También ha tratado a los jueces de su esposa, de su hermano, del Esbirro General del Estado o de los ERE como la Camorra siciliana a Falcone, con presiones infames, bulos vejatorios, crímenes civiles y, llegado el caso, la anulación de sus sentencias por las bravas.

El Tribunal Constitucional y el Consejo de Ministros se han convertido en la Corte Suprema de la URSS y en el sustituto del Parlamento, respectivamente, dos instancias de poder omnímodo que enmiendan la plana a todo lo demás, anulan los poderes judicial y legislativo y se dedican a legalizar todos los intereses y a tapar todos los abusos del presidente con menos diputados propios de la historia.
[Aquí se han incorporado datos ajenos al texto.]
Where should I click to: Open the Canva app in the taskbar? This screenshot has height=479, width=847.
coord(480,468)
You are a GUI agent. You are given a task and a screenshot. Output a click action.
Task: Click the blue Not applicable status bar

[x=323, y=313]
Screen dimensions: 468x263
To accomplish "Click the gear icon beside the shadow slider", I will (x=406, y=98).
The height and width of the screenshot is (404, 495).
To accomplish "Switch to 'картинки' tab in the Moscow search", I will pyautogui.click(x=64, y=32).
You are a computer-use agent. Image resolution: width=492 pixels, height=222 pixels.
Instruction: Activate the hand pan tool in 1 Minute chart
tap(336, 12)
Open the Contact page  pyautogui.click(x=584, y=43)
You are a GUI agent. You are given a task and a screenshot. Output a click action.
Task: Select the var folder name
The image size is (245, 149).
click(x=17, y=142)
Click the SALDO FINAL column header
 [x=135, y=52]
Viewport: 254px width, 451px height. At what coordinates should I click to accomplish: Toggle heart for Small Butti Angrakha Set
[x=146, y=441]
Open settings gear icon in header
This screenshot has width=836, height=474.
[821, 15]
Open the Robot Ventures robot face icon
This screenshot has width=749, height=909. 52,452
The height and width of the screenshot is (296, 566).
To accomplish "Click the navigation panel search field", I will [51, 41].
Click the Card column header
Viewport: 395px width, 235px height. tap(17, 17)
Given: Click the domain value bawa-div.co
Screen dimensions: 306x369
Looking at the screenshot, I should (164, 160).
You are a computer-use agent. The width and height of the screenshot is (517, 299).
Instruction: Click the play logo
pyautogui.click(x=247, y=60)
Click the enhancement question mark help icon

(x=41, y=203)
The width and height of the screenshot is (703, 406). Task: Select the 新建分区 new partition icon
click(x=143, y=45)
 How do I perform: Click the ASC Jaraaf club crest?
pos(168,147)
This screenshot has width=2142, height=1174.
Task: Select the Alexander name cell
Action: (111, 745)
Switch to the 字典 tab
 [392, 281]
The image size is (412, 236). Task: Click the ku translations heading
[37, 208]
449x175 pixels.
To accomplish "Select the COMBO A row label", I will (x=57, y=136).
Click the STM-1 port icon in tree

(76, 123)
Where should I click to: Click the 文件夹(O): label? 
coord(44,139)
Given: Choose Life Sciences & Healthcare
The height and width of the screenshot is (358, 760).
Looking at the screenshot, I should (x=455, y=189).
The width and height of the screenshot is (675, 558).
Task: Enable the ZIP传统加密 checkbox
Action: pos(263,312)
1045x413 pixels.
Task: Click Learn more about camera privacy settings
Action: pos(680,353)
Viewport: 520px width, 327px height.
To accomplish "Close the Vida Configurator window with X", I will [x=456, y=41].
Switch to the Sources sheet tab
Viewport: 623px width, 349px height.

Sánchez ha sacado a terroristas y golpistas de la cárcel para comprarles sus votos; ha dejado que su mujer use La Moncloa como una oficina privada y le ha adjudicado contratos públicos a sus amigos; se ha permitido legislar contra la prensa crítica por publicar verdades como templos; ha untado a sindicatos y medios de comunicación para que ejerzan de politburó y señalen a disidentes o den coartada a sus atracos y, entre mil comportamientos propios de un capo, ha situado a obedientes lacayos en puestos clave para sustituir la democracia por un estado de hipnosis colectivo, con RTVE, el CIS, Correos, Telefónica o Indra bajo sospecha intolerable de estar dispuestos a condicionar el sistema electoral a las órdenes del Padrino.

No hace falta que todo sea así para que la mera apariencia sea ya escandalosa, especialmente cuando a continuación se señala, de manera directa o a través de terceros, hasta a los familiares de sus adversarios: el hermano y el novio de Ayuso o las esposas de Feijóo y de Abascal también forman parte del siniestro juego sanchista, quien poco a poco parece ir configurando hasta una Policía, una Agencia Tributaria o tribunales patrióticos, que digan lo que él necesita y arrastren a quienes él señale.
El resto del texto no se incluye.